After a classifying process of a test corpus with a trained model, a matrix of results is produced where each document is assigned to a category. To verify that the classification process has been successful, BioClass offers a result viewer in which the actual real categories are compared with the predicted ones. To access this view, simply select an element of type "result" on the Clipboard panel.

2   Classification example using TCBR-HMM

 

2.1   Create a TCBR-HMM classifier

 

As the workflow indicates, the first step after the document corpus are loaded is the creation of the reasoning models. In this case, the selected classifier is the TCBR-HMM classifier proposed by our research group.

The operation of creating a TCBR-HMM classifier lies within the section Classification/CreateModel:

Once selected, an interface for the creation of the classifier is shown:

The parameterization options for the TCBR-HMM are:

  • Classifier name: Name by which the classifier will be displayed in the Clipboard and operations.
  • Number of states: Number of states for the TCBR-HMM classifier. It must be an integer value greater than 0. The states represent ranking positions for words. The greater the number of states, the greater the adjustment to the training corpus will be. Having a high number of states also reduces the generalization capacity of the model.
  • Generalization factor: This factor controls the importance of word rankings, against a more general approach in which only the occurence of the words is taken into account. A higher value of the factor f implies that the rankings and the order of appearance of words have more importance, reducing the generalization capacity of the classifier and increasing the model fitting to the training corpus.

After creating the TCBR-HMM classifier, it will be stored in the list of classification models of the Clipboard.

2.1   Train and Learn with the classifier

 

Once the T-HMM classifier is created and a training corpus is loaded, the classifier can be trained to subsequently be able to classify new instances / documents based on the information extracted from the training process.

To train the classifier, the operation can be started with the "Train Model" option in the Classification menu, where the classifier and the train corpus must be specified.
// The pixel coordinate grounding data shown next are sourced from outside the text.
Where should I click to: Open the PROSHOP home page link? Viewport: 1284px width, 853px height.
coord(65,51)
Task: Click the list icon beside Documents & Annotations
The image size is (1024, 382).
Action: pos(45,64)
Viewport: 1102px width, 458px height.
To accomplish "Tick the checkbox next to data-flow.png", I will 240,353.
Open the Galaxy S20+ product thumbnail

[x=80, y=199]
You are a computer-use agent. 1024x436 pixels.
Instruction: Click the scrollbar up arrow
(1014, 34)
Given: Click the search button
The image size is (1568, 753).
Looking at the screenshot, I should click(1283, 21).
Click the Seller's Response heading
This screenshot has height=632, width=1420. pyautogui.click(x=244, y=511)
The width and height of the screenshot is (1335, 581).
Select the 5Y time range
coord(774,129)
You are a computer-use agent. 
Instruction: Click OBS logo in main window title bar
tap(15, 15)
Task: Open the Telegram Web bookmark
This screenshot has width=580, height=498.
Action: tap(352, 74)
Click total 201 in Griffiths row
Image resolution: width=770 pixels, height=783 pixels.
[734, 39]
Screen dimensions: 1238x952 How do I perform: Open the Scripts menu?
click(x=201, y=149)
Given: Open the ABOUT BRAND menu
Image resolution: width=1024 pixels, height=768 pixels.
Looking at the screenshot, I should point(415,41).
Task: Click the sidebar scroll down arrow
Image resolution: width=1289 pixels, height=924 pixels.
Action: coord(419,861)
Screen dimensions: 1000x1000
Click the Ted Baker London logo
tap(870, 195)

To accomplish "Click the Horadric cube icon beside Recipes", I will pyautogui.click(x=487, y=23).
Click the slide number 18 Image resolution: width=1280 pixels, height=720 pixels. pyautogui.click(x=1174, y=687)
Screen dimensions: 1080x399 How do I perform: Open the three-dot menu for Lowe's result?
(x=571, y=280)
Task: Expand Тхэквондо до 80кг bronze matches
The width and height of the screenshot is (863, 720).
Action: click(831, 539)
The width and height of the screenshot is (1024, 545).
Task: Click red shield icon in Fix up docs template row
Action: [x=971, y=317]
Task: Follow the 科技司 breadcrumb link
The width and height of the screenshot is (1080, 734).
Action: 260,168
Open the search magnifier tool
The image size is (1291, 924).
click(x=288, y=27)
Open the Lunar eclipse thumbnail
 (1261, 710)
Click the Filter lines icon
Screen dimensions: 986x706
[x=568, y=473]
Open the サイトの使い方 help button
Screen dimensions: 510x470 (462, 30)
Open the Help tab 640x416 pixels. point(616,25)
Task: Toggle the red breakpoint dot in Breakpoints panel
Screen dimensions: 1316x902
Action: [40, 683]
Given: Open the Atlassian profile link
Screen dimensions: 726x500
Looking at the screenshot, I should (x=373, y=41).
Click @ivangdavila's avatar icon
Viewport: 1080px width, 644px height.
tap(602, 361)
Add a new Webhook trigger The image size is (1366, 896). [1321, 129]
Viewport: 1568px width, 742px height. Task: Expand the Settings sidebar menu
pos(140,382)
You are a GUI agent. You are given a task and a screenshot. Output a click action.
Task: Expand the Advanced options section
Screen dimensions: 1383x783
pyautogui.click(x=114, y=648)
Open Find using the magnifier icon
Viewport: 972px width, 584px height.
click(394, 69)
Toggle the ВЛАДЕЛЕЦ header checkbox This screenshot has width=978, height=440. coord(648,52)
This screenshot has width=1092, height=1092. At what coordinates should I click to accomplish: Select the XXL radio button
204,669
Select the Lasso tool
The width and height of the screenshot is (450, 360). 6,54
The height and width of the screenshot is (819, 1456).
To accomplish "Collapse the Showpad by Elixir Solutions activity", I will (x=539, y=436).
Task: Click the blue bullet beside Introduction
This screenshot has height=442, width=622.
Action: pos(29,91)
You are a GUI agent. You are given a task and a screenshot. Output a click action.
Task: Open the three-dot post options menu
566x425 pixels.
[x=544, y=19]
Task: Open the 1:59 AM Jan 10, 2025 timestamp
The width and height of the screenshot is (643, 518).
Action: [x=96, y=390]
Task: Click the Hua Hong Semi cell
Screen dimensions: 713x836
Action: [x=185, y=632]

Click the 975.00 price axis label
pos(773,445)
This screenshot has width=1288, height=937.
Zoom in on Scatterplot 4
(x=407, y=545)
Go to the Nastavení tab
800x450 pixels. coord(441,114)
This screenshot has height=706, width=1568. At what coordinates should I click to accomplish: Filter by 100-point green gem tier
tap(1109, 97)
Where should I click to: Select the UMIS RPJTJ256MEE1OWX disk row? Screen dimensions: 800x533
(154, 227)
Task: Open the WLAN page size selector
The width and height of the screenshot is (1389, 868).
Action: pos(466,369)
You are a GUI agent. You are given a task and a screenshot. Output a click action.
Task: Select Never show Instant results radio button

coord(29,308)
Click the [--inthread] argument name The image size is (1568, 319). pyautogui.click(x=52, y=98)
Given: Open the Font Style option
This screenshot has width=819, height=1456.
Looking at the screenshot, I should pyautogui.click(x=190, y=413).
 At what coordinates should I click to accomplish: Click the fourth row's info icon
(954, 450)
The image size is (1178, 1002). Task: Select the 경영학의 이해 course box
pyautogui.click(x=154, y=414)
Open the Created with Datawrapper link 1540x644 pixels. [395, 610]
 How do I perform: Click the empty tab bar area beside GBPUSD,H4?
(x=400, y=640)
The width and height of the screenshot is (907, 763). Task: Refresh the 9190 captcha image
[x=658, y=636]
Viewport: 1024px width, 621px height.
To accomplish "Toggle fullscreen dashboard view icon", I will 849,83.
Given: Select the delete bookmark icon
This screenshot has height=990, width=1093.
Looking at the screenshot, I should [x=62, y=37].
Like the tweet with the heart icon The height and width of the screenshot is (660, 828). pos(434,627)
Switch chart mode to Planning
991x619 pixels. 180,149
Another way to access is to right click on the model in the Clipboard:

Once the model is trained, it can be updated with new documents. At this stage, the "learn" process with TCBR-HMM aims to further improve the classification process with the addition of new instances from a new corpus. To do this, the the "Learn / UpdateModel" operation must be executed:

The parameters to complete the learning process are:

  • Sparse matrix: Corpus with which the model will learn and improve its future classification. The corpus must be compatible with the training corpus used to train the model (A corpus with the same type of documents). Moreover, as a supervised learning, the corpus must specify the actual class of the contained documents in order to learn from them.
  • Trained model: Trained Model/classifier selected for learning.
  • Learning weight (L): Learning factor that determines the weight that will have the new instances compared to the previously used in the training process. The higher the learning factor, the higher the adjustment will be to this new documentst.
  • Learn from errors: Boolean indicating whether the algorithm should take into account only the documents that cause a misclassification. Initially, the learning process classifies the new corpus and determines which documents are classified correctly.

2.1   Test and results review

 

Once the classifier model is trained and possibly updated with some other corpus, it can be used to classify the documents contained in a new corpus where their class is unknown. This process can be initated with the "Test model" option in the Classification menu, where the classifier and the test corpus must be specified.

The testing process adds an object of type "model tested" in the object tree. If it is selected, the results of the classification are displayed in the viewer panel. The precision values ​​achieved are shown on the bottom part. One of the most important is the "F-measure", which is the most representative. The higher this value is in both categories (Class) of documents, the more effective the classifier is.